- **TO DO**
• a. Answer these questions from the passage on Style I animal art, each on its own line:
(i) Whose phrase about animal art gaining "its place in early medieval affections" does the passage quote?
(ii) According to the quoted phrase, what suddenly disappears when Style I appears?
(iii) In what circumstances did the notion of pan-Germanic identity and ethos emerge?
• b. Condense the paragraph of the passage on Style I animal art that begins "This begs two crucial questions" into a shorter paragraph that keeps its main facts.

- **PAGE**
"""
There has been much thorough and splendid structural and formal analysis of Style I.  Empirically, this paper is based entirely upon these studies.  Less satisfactory than the descriptive analyses, however, are the explanations of how, in Tania Dickinson’s phrase, ‘animal art gained its place in early medieval affections’, which is the question confronted here.  Previous analyses have been constricted within an unsatisfactory and problematic conceptual matrix.  The first half of this paper therefore undertakes some overdue ground-clearing.

One axis of the conceptual matrix just alluded to is the art-style’s description as ‘Germanic’.  Take the following phrase:

‘[Style I’s appearance] is marked by the sudden disappearance of all sea creatures, which up till then dominated Scandinavian ornament and represents the beginning of the Germanic interpretation of the animal world’ (emphasis added)

This begs two crucial questions: ‘why then?’; ‘why like that’?  If the term ‘Germanic’ can perform any analytical work, we are entitled to ask why the ‘Germanic interpretation of the animal world’ in art only ‘begins’ in the late fifth century, when Germanic-speakers had dominated the region for centuries.  Furthermore, why does this art take this particular form after (and indeed before) centuries during which the metalworkers of Germania Magna proved more than capable of reproducing Roman models or coherent figures and interlace?   Appeals to a pan-Germanic cultural ethos get us nowhere in response to either question.  

That the notion of pan-Germanic identity and ethos emerged in the precise, contingent circumstances of sixteenth- to (especially) nineteenth- and twentieth-century German politics is well established. Yet, such appeals to ‘Germanic’ culture remain as common as ever.
"""
- **RECORDS PROVIDED**
"""
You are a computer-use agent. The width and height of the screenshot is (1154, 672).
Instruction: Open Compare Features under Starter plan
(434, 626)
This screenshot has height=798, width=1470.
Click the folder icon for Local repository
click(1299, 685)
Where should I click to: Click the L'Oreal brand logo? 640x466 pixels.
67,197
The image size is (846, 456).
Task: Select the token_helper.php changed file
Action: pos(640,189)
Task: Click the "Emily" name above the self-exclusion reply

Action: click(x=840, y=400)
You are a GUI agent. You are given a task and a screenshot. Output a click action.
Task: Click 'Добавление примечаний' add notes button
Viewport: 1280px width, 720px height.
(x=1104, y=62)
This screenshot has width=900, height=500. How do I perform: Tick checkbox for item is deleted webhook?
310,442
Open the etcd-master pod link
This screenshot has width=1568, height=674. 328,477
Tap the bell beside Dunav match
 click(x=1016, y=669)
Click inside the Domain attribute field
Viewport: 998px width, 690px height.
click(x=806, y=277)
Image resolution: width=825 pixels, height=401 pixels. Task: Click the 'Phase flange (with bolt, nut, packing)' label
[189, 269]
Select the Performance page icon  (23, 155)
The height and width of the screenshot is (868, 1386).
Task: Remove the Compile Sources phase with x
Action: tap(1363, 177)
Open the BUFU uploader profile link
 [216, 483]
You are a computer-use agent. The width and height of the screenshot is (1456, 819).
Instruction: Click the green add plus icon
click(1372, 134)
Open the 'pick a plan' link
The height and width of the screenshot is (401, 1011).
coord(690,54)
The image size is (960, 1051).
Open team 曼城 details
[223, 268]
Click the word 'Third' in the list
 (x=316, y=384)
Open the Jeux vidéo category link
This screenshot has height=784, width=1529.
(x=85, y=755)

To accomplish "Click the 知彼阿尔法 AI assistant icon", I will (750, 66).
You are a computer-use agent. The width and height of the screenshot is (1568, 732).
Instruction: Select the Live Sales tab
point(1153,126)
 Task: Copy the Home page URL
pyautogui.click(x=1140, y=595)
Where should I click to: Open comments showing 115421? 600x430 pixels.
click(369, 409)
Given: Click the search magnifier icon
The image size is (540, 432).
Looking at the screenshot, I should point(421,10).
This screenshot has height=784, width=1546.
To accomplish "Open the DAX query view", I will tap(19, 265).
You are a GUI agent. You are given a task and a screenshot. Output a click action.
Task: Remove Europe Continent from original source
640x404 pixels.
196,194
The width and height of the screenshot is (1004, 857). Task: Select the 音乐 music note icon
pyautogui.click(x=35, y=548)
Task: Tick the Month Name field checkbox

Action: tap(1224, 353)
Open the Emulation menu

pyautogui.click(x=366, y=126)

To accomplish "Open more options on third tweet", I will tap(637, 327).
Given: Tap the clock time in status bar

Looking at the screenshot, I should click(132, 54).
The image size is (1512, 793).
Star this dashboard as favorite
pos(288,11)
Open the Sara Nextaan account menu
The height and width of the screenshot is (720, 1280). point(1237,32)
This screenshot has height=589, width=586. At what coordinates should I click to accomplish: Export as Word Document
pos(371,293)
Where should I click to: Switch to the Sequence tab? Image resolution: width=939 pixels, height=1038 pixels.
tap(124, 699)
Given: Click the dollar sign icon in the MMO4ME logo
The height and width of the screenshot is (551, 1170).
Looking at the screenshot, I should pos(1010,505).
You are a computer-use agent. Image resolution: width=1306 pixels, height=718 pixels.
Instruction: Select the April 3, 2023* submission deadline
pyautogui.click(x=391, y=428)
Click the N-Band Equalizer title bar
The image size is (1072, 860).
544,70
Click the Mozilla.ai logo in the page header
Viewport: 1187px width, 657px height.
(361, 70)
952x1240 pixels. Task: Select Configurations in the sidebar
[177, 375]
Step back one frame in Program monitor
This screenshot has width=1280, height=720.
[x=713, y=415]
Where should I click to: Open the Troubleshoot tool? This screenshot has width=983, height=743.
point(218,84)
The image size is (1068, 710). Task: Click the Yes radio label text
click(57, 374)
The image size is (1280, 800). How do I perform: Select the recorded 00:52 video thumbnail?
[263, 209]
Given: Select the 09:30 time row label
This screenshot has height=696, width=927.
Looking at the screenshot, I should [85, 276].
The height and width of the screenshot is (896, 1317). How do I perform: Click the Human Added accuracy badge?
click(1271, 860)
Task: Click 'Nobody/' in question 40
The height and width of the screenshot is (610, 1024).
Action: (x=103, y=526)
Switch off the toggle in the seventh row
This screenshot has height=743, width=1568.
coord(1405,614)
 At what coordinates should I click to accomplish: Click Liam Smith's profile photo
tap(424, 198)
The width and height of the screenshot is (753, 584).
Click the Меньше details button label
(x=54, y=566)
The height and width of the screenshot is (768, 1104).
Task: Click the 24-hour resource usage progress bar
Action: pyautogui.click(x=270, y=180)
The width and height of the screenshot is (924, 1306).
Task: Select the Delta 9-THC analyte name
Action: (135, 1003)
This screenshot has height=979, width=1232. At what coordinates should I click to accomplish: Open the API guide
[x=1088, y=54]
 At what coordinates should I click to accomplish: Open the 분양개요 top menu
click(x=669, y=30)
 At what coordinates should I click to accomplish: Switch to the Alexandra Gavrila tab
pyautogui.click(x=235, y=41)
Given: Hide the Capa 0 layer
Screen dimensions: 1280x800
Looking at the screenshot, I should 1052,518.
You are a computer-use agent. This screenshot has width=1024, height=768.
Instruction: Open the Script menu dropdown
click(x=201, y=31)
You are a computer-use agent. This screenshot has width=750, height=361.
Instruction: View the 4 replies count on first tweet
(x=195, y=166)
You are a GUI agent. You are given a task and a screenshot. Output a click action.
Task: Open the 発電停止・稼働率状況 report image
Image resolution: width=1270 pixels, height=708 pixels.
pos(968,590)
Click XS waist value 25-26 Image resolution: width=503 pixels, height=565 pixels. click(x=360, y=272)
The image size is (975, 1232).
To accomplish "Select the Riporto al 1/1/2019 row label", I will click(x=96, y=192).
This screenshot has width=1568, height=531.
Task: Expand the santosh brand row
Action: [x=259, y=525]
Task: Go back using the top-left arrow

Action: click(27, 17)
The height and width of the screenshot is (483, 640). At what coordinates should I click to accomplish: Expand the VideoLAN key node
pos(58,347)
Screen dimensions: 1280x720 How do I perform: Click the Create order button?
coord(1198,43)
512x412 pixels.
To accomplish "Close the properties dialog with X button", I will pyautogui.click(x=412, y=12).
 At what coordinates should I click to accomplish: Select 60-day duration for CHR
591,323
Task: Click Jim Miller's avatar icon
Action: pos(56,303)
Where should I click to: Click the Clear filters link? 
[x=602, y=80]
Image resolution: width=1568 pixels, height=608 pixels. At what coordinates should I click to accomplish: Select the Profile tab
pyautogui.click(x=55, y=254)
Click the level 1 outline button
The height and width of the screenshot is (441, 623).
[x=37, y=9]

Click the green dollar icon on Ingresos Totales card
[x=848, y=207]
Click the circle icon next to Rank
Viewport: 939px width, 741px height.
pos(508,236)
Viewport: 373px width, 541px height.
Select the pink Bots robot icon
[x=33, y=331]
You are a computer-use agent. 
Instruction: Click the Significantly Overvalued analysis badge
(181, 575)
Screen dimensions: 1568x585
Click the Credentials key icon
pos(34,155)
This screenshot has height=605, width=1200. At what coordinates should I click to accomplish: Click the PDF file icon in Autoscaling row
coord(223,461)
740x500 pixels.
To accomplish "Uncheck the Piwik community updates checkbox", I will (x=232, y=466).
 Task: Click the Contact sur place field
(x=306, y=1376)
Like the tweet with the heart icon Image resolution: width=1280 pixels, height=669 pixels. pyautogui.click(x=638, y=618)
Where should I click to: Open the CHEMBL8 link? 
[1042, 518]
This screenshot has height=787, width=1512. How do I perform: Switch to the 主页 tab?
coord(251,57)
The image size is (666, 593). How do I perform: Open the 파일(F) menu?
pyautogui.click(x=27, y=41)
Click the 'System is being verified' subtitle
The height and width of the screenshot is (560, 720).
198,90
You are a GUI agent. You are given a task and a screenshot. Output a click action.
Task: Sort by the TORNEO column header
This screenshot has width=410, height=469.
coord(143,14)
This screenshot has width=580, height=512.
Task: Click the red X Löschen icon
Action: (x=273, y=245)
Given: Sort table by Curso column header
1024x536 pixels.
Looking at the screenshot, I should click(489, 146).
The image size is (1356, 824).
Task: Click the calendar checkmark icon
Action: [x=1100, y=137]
"""
- **ANSWERS TO THE EXERCISE**
• a.
(i) Tania Dickinson's
(ii) All sea creatures, which until then had dominated Scandinavian ornament
(iii) The precise, contingent circumstances of sixteenth- to (especially) nineteenth- and twentieth-century German politics

• b. The phrase raises two questions: why then, and why like that? If "Germanic" has analytical value, why does a "Germanic interpretation of the animal world" only begin in the late fifth century, when Germanic-speakers had dominated the region for centuries? And why does the art take this form, when the metalworkers of Germania Magna had long been able to reproduce Roman models or coherent figures and interlace? Appeals to a pan-Germanic cultural ethos answer neither question.